At first the whole experience was a little jarring, especially since Cinnamon sounded so different than her commercial and the recorded voice! Her voice was raspy as though she subsisted on a diet of vodka and unfiltered cigarettes. She sounded older and less engaged than I’d expected, but I quickly realized that when one spends so many nights alone, yearning for love and looking for it in all the wrong places, they’re bound to be a little broken down.
There was a subtext of pain and hesitance beneath her coldness, and I did everything I could to break down the barrier between us. I began calling her Cinna, Cinny, Cinyminny, and any other cute nicknames I came up with. I could tell by the way she didn’t protest or react that liked her nicknames.
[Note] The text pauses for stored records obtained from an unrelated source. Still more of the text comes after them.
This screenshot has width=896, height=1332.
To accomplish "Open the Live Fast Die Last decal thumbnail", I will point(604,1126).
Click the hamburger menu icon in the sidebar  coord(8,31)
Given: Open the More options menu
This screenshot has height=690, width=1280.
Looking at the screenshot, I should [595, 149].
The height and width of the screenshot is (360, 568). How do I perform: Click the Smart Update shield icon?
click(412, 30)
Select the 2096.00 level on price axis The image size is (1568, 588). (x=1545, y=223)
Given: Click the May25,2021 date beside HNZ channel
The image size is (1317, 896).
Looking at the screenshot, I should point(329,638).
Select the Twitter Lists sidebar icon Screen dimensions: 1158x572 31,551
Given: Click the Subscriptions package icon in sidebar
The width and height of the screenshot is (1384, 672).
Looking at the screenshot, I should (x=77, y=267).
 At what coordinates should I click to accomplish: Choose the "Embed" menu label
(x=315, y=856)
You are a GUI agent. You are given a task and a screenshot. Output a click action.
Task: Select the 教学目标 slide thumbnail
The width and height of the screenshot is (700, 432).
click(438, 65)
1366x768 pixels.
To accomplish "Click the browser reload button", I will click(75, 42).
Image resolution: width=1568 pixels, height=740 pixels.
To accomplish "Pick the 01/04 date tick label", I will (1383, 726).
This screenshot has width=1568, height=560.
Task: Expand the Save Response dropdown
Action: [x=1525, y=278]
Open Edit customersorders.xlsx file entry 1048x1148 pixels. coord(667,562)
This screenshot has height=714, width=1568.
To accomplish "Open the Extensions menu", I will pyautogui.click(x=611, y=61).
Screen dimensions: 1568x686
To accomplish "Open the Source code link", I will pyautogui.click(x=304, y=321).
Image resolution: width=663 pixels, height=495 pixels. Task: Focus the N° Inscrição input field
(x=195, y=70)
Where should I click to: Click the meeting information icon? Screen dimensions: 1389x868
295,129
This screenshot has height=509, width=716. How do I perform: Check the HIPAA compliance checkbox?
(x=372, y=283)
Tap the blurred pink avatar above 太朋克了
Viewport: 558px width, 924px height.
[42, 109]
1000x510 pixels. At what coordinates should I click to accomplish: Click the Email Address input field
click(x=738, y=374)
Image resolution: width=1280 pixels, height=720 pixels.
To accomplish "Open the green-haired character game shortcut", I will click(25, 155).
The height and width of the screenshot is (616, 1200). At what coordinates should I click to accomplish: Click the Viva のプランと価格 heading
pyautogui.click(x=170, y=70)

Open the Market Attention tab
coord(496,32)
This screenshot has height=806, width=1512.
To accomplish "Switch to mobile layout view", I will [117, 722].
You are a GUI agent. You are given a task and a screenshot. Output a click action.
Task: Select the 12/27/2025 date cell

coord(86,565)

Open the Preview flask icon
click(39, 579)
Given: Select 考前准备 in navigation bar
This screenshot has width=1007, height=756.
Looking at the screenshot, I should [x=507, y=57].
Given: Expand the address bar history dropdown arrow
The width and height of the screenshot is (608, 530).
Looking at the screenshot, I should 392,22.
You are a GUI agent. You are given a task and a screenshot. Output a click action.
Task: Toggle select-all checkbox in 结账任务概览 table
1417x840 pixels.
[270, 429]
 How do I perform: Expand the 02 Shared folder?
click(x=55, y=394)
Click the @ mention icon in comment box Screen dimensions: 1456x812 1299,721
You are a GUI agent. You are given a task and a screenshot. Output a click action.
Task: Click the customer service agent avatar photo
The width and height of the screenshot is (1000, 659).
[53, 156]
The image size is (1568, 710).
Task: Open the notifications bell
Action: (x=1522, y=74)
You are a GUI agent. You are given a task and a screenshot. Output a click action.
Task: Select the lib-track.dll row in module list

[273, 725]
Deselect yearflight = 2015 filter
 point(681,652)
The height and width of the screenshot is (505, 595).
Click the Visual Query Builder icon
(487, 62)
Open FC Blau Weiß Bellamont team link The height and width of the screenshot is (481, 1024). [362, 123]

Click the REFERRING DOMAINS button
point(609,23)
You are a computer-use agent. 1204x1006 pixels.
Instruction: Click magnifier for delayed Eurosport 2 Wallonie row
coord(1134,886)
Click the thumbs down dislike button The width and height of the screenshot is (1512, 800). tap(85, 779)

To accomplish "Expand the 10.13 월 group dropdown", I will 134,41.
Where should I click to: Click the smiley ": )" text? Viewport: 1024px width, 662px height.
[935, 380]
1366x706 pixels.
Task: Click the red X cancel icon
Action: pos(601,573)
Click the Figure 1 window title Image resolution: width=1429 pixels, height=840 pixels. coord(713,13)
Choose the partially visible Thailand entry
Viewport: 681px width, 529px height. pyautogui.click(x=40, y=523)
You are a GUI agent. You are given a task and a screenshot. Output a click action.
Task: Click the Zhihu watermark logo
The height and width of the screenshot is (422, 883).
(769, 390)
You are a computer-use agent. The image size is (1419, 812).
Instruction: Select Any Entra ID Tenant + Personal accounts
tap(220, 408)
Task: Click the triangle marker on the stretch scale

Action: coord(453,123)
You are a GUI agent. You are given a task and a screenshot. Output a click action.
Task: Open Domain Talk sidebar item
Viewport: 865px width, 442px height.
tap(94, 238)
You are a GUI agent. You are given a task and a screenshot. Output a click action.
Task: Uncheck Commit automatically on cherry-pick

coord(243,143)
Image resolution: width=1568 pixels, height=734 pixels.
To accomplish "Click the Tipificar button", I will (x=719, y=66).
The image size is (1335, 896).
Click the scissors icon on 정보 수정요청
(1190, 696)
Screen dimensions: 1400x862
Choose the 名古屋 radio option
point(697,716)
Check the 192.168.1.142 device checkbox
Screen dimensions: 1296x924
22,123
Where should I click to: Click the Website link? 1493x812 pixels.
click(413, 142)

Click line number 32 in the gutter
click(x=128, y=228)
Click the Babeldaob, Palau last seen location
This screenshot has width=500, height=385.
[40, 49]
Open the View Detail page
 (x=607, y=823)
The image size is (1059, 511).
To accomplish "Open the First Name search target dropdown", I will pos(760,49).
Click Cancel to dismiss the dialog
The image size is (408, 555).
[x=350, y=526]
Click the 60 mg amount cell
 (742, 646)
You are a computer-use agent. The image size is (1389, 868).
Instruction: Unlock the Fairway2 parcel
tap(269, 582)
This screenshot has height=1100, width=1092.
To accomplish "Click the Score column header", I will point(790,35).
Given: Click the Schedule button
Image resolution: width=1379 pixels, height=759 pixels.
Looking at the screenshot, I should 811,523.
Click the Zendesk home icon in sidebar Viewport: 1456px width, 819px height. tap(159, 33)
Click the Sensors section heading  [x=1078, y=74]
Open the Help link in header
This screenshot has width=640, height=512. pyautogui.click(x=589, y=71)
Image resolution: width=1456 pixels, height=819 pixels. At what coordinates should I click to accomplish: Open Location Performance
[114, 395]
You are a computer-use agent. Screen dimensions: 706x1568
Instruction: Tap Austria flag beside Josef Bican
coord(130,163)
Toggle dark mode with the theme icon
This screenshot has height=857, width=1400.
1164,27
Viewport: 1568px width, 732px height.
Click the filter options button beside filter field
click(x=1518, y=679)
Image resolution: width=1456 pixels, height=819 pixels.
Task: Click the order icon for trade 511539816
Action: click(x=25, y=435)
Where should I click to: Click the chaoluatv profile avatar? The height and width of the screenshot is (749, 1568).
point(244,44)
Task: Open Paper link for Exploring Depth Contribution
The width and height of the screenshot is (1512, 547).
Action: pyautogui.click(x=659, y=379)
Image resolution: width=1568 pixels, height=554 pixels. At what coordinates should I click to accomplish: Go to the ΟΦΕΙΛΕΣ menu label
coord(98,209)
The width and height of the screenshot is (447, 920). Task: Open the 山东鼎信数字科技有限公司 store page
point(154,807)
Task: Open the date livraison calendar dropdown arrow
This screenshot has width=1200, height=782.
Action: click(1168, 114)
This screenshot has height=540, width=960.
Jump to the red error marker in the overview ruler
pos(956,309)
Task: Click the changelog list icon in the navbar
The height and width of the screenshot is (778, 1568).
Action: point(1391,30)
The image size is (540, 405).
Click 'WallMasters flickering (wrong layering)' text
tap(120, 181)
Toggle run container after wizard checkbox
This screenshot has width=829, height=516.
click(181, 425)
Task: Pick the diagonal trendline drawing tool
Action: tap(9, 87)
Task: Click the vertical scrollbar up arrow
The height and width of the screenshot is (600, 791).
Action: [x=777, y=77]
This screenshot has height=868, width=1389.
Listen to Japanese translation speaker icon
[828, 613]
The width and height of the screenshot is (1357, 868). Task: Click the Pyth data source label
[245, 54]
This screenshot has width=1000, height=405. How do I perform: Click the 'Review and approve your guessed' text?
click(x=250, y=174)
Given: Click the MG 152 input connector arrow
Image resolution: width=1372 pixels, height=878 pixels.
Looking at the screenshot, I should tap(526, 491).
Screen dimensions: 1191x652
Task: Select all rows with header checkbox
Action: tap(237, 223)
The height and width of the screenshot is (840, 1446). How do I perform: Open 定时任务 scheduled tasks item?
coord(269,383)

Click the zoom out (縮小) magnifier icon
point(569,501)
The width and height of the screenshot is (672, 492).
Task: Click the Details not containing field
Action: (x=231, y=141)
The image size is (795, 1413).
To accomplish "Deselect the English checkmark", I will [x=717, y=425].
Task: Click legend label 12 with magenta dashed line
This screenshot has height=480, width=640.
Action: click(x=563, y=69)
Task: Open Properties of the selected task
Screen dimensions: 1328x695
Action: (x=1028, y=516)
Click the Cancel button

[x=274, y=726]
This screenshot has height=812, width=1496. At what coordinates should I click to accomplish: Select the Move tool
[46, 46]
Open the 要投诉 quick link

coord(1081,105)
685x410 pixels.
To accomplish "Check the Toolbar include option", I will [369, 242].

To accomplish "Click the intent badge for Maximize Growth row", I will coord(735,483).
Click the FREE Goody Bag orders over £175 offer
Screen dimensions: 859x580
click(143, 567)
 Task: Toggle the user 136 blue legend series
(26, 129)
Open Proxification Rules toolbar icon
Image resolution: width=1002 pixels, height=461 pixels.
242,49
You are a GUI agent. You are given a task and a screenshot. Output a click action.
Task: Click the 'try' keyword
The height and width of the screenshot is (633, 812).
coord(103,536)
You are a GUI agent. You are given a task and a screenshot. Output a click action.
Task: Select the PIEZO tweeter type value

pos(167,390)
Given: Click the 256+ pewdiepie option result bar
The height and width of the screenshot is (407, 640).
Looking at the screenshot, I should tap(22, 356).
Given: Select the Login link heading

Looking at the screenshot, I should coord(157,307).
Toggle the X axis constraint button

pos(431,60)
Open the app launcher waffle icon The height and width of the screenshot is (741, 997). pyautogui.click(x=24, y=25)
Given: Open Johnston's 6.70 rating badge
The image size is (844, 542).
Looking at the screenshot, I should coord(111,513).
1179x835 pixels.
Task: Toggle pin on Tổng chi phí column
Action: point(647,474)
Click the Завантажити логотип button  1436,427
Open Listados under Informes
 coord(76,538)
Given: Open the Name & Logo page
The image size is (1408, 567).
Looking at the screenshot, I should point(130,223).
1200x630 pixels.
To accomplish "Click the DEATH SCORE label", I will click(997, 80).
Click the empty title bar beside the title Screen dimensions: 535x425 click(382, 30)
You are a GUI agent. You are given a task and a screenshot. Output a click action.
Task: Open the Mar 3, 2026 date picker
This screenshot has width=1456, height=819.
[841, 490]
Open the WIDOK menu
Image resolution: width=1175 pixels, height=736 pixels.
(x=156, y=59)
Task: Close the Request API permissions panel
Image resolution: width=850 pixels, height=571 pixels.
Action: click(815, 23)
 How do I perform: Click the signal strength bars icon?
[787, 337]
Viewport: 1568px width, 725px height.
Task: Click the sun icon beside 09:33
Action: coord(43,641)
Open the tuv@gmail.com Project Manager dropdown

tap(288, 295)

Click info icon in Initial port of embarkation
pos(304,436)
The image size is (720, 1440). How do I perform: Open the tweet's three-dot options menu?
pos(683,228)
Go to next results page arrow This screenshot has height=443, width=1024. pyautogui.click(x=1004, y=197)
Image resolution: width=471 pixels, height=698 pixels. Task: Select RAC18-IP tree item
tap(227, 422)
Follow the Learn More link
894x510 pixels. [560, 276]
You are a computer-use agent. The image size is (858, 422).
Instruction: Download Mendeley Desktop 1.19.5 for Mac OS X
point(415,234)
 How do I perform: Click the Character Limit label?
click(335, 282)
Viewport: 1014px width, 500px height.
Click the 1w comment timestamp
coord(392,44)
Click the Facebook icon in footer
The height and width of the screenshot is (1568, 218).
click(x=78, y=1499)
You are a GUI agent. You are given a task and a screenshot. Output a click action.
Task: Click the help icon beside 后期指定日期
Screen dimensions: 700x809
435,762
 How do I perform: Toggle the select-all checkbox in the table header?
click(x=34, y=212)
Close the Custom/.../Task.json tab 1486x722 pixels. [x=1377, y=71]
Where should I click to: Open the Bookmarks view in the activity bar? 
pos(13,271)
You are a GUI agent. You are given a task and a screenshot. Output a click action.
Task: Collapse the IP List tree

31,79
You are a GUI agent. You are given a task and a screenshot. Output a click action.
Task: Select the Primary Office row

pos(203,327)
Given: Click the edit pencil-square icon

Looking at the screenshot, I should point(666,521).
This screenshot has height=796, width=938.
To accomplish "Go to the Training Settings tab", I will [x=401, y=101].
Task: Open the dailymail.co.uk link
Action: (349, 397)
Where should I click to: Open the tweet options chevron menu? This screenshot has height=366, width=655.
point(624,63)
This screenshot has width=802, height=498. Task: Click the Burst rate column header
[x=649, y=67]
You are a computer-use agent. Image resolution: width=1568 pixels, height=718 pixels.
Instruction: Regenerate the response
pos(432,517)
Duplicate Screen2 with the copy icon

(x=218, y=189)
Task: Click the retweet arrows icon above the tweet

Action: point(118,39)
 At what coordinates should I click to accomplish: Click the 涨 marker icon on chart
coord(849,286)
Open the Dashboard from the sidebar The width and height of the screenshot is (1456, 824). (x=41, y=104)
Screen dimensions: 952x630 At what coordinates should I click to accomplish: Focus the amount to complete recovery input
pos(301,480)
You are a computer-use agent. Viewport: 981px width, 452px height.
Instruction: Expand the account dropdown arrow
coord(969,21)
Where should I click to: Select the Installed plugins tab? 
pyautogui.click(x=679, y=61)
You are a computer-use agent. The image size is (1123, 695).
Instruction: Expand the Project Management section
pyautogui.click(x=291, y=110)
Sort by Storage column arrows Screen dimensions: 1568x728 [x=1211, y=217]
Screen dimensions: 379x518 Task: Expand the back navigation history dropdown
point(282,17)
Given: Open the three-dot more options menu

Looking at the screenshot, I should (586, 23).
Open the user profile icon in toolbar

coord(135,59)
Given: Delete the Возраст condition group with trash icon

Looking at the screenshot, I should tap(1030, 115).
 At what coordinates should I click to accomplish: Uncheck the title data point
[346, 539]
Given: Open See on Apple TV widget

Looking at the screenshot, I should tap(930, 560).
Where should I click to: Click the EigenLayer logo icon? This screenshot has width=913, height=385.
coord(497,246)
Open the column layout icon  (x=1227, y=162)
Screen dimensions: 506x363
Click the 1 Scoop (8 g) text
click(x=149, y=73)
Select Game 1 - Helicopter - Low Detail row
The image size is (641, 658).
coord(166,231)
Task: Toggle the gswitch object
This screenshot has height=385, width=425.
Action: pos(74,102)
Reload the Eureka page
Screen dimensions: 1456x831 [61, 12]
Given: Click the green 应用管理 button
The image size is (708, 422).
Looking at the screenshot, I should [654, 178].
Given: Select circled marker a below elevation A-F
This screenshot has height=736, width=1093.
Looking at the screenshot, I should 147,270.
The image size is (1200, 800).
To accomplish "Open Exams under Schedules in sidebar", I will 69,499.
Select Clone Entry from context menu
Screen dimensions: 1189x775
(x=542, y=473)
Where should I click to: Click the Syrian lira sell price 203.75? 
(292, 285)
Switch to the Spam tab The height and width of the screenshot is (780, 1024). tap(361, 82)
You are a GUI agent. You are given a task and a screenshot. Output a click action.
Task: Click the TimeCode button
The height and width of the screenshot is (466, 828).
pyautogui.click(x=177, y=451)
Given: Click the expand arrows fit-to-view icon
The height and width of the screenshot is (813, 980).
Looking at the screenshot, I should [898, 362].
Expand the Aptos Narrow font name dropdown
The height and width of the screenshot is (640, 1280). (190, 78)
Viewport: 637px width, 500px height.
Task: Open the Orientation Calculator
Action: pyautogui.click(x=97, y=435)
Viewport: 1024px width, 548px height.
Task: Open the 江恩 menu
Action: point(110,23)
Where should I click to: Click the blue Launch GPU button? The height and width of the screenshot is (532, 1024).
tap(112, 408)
We were making real progress here.
Over the course of the next six hours, I laid the ground work for what was sure to be the most important relationship of our lives. Cinnyminny never really seemed interested in having a conversation, but she also didn’t seem to be in a rush to get off the phone, so I knew she was playing hard to get. She also kept bringing the conversation back to sex, and some of the things she said were absolutely shocking. I told her, “I know you’re just saying those things because you think men expect you to say them, but I’m not interested in all that. I want to know about the real you.” We were at the bottom of a steep hill to a happy, healthy Cinnamon, but I’d climb Mount Everest just to see her smile.
When it came time to end our conversation, Cinnabun feigned disinterest, but I wasn’t fooled. I knew she didn’t want to come off as the desperate woman from the commercial. She wasn’t really putting herself out there, so I took the next step: I promised her I would call again. She told me that she couldn’t guaranteed I’d speak to her the next time I called, but any of the other girls would be more than happy to have me call them Cinnamon. I don’t really have an explanation for that one, but it was late, we were both a little punch drunk, and maybe she’d just misspoke. We said our goodbyes, or rather I tried to say goodbye but was abruptly returned to the automated menu, and with heavy heart I retired to bed.
The next day I reflected upon the previous night’s endeavor and realized that it wasn’t a love connection. I couldn’t be the man she wanted me to be, and she clearly had some issues to work out that were beyond the scope of my understanding. I never called back, and the only time our paths crossed again was when my credit card company called to tell me that $720 had been charged to my account by an entity known only as “Livelinks.” They asked if I wanted to dispute the charge, but I smiled to myself and said no. Cinnamon clearly needed the money more than I did, and if my $720 helped propel her towards a better life, then I’d done my part as her friend.
Every once in a while I’ll still see Cinnamon’s commercial. Still bored, still lonely, still searching. I’d smile, think of our conversation, and hope that someday she’d find what she was looking for.